» What to produce:
Please find every line in the entries below that contains the string "agent", and copy it.

[Extracted records]
+===+

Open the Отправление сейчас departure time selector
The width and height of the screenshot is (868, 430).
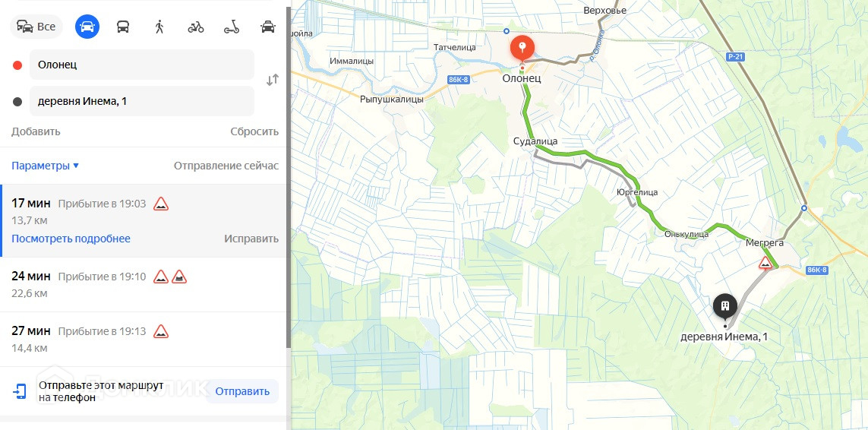(226, 166)
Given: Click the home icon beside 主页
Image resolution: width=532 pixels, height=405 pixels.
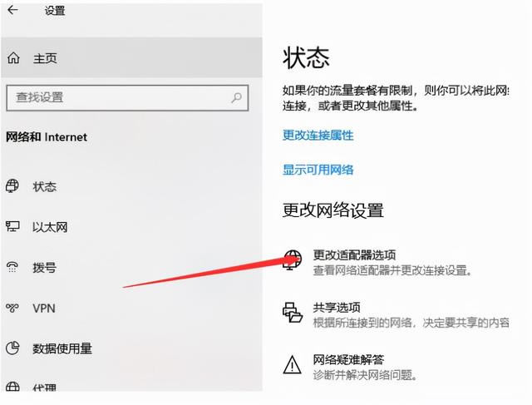Looking at the screenshot, I should 13,58.

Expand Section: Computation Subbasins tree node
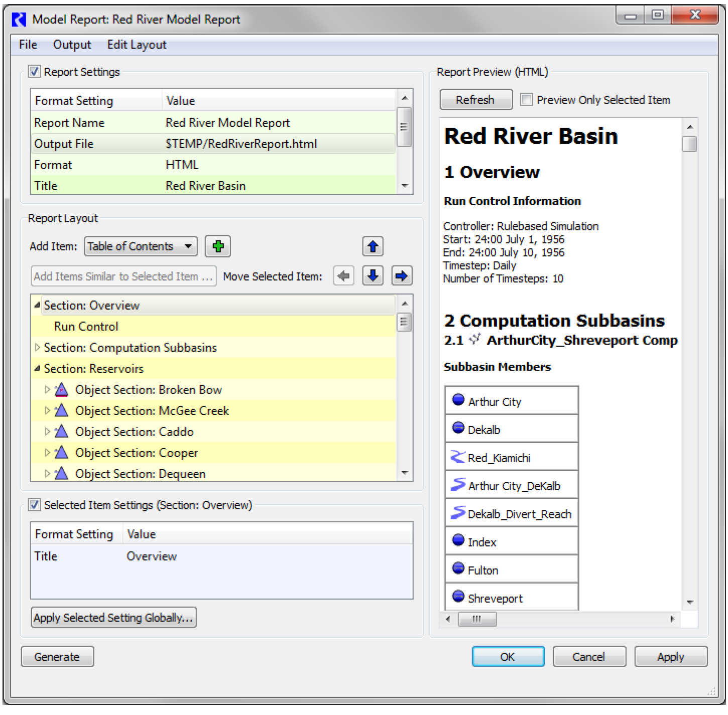38,347
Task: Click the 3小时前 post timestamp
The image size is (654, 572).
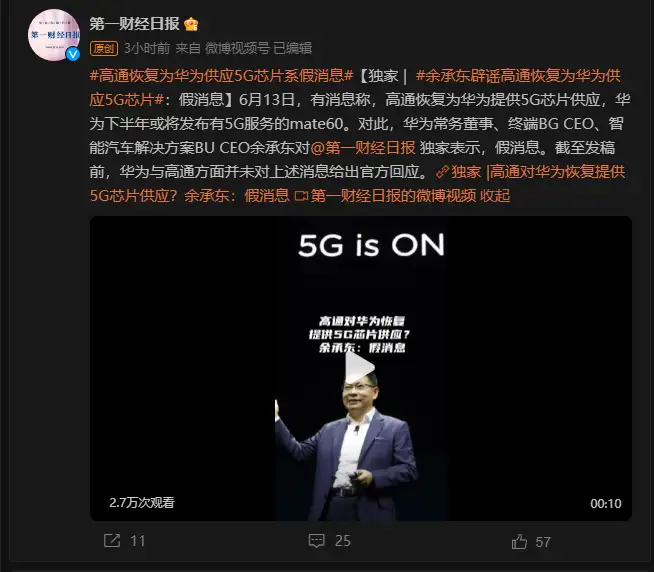Action: pyautogui.click(x=147, y=48)
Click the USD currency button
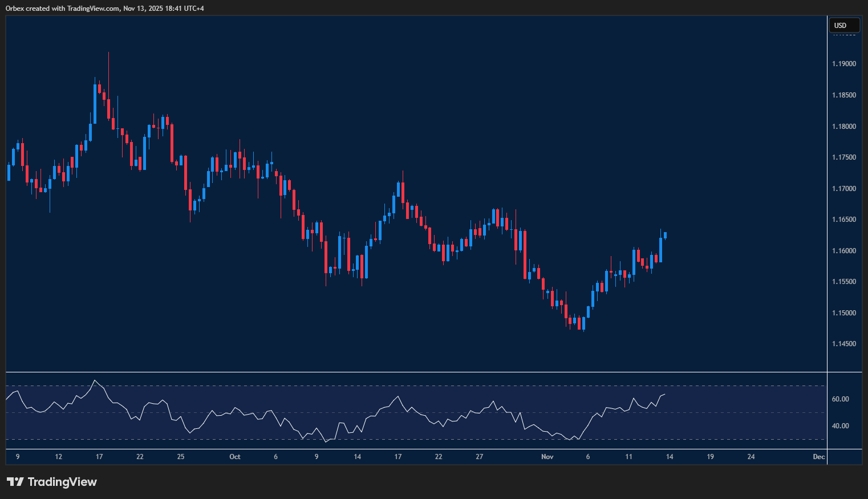 tap(844, 25)
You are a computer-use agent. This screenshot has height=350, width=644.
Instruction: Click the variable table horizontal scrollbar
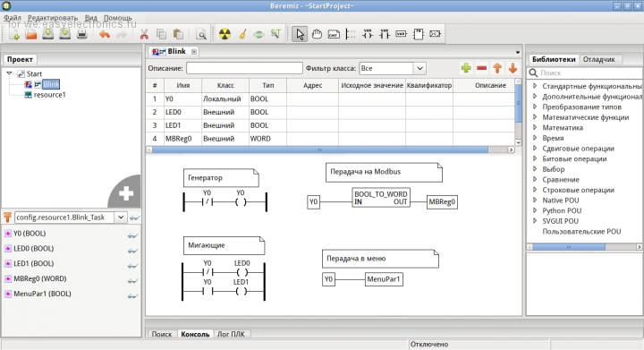pyautogui.click(x=319, y=149)
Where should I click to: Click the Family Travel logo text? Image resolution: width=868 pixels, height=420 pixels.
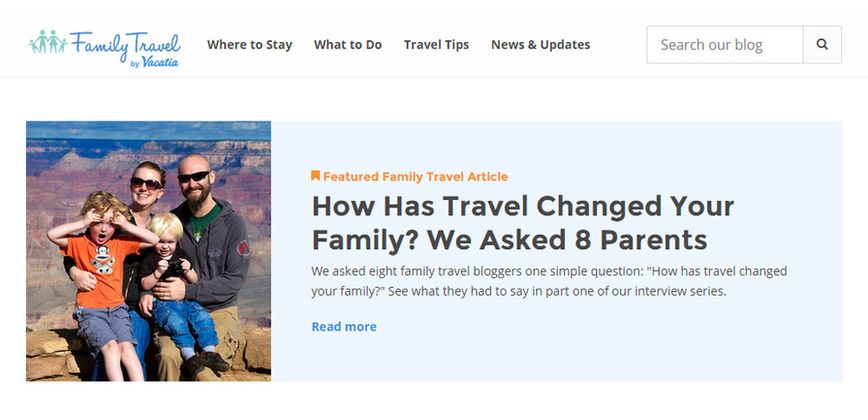coord(125,43)
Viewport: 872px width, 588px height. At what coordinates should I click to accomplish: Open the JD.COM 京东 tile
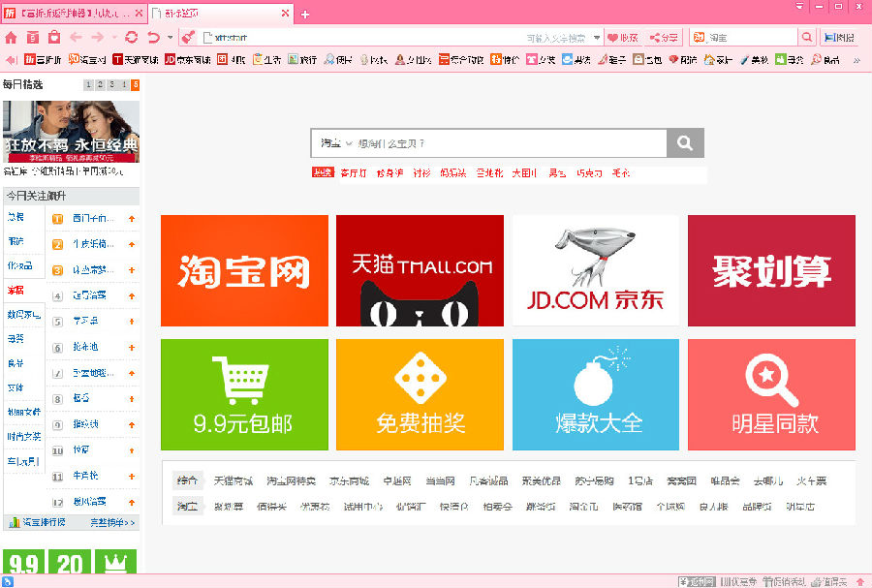(x=595, y=270)
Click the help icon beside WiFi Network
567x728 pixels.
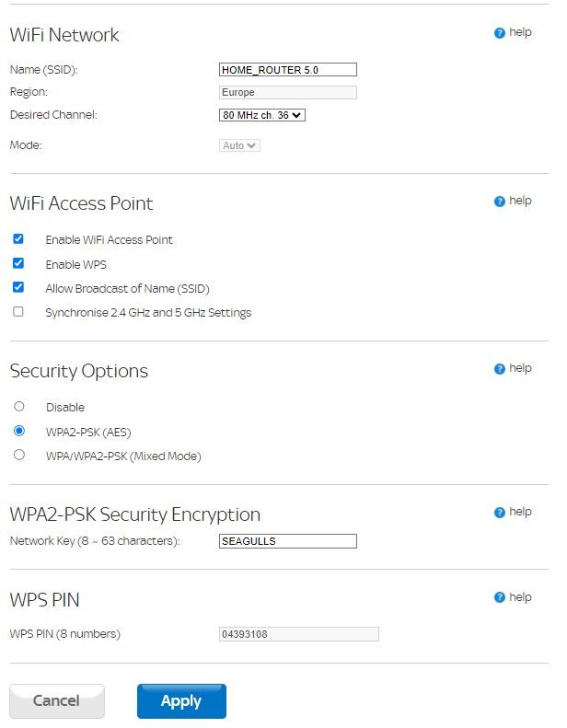click(500, 33)
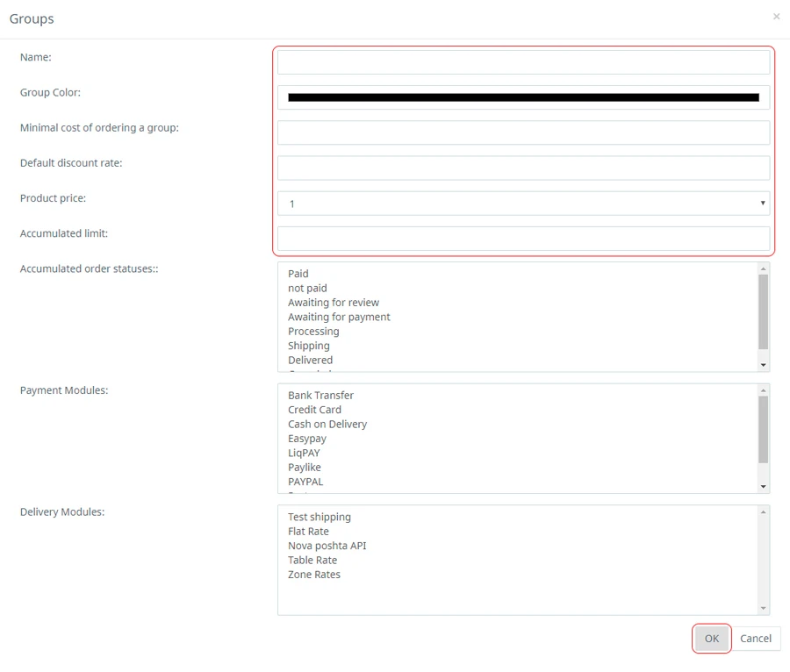Choose Nova poshta API delivery module
Screen dimensions: 790x672
(x=327, y=546)
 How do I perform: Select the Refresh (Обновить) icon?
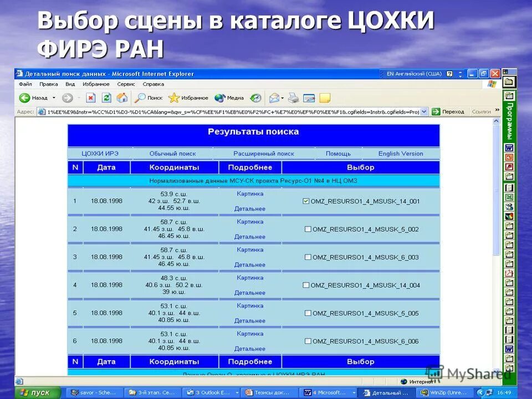coord(106,98)
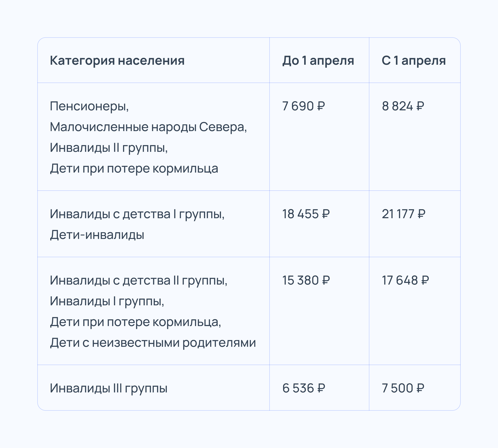Screen dimensions: 498x448
Task: Click 'Малочисленные народы Севера,' text
Action: tap(149, 127)
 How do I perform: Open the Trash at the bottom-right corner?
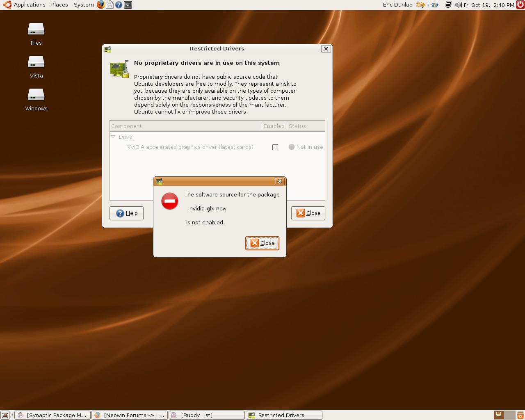(x=520, y=415)
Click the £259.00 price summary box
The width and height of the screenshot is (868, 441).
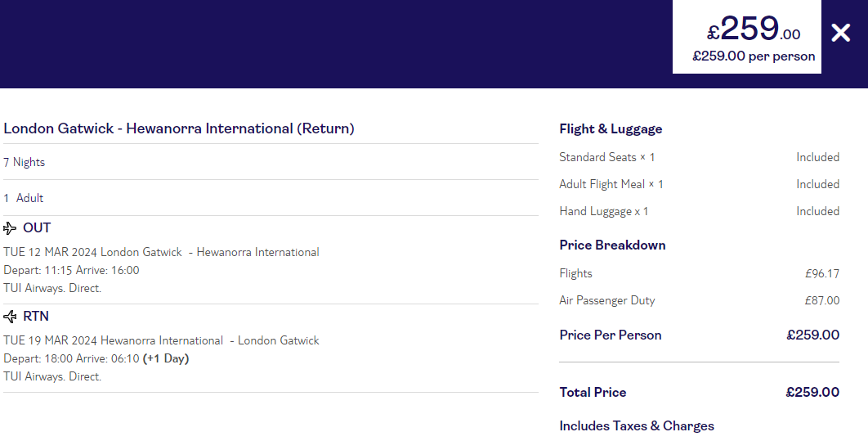pos(747,37)
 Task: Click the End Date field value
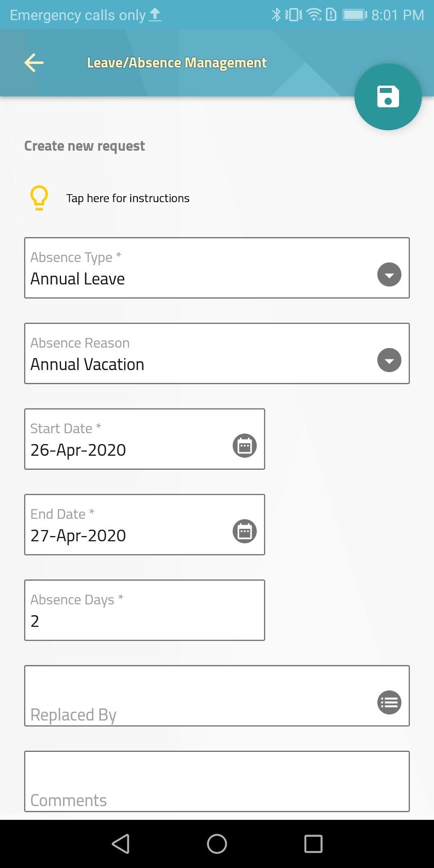pyautogui.click(x=78, y=536)
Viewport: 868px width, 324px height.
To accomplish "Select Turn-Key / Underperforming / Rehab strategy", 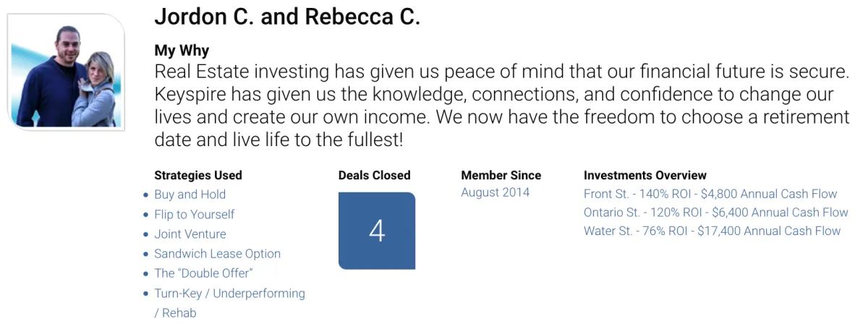I will point(229,303).
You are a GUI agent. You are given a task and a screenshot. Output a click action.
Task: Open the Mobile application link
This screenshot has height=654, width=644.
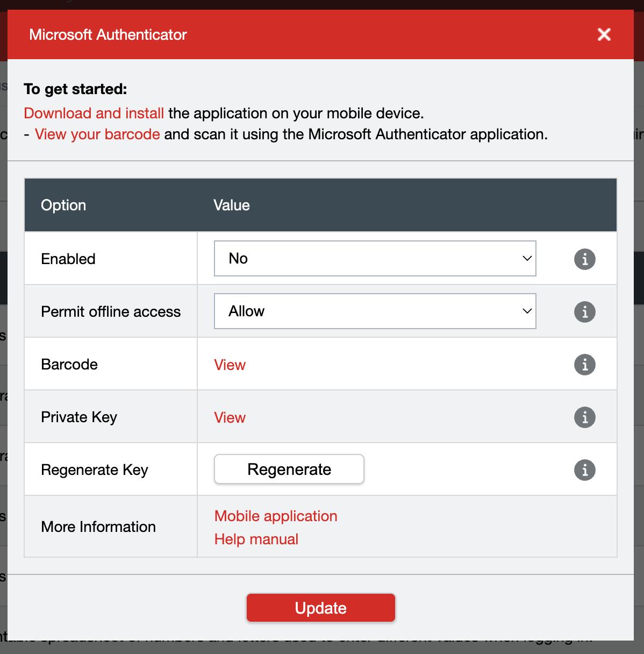point(276,516)
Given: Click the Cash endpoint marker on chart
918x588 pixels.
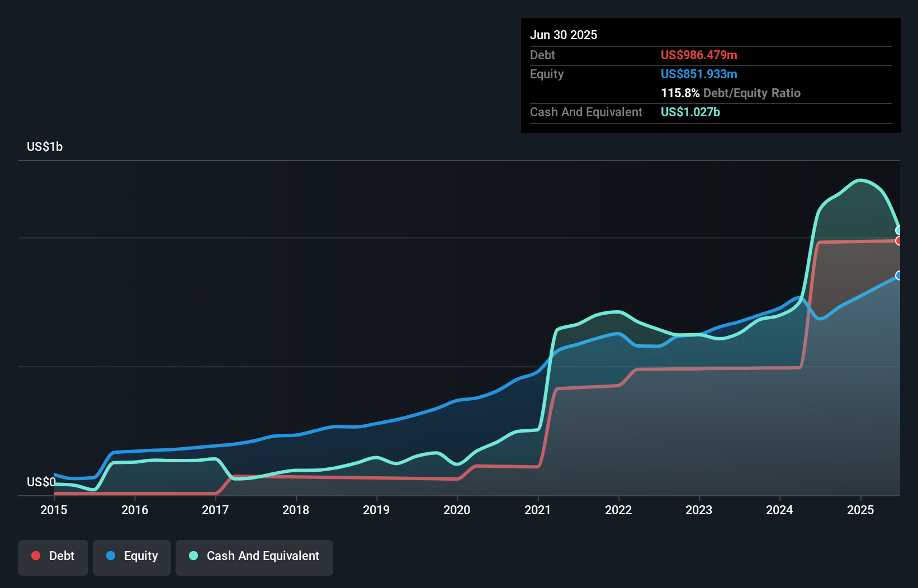Looking at the screenshot, I should [899, 230].
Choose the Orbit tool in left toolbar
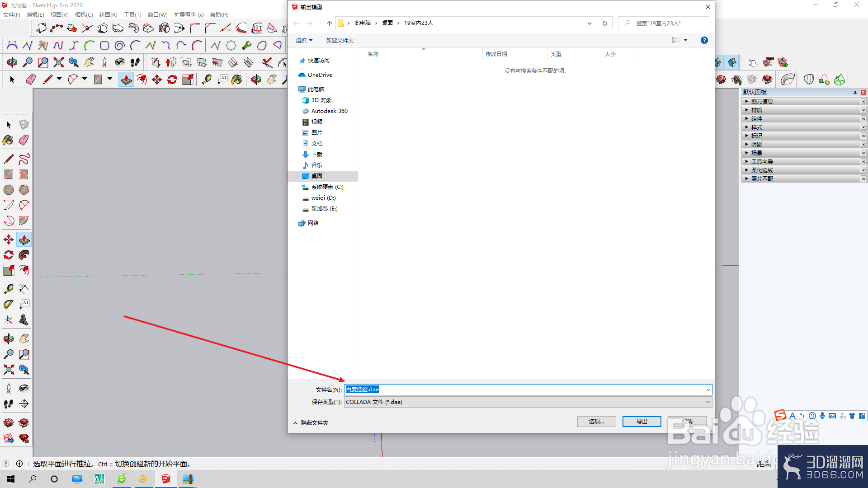Image resolution: width=868 pixels, height=488 pixels. pos(9,339)
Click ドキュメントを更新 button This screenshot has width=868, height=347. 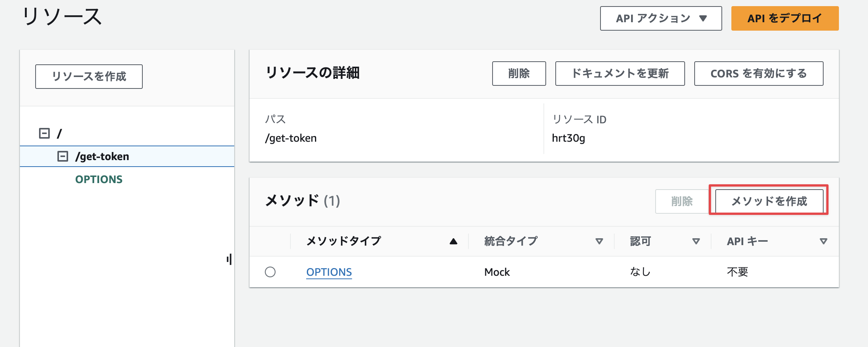pyautogui.click(x=620, y=74)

+===+

» Output for this task:
You are a computer-use agent. This screenshot has height=350, width=644.
You are a GUI agent. You are given a task and a screenshot. Output a click action.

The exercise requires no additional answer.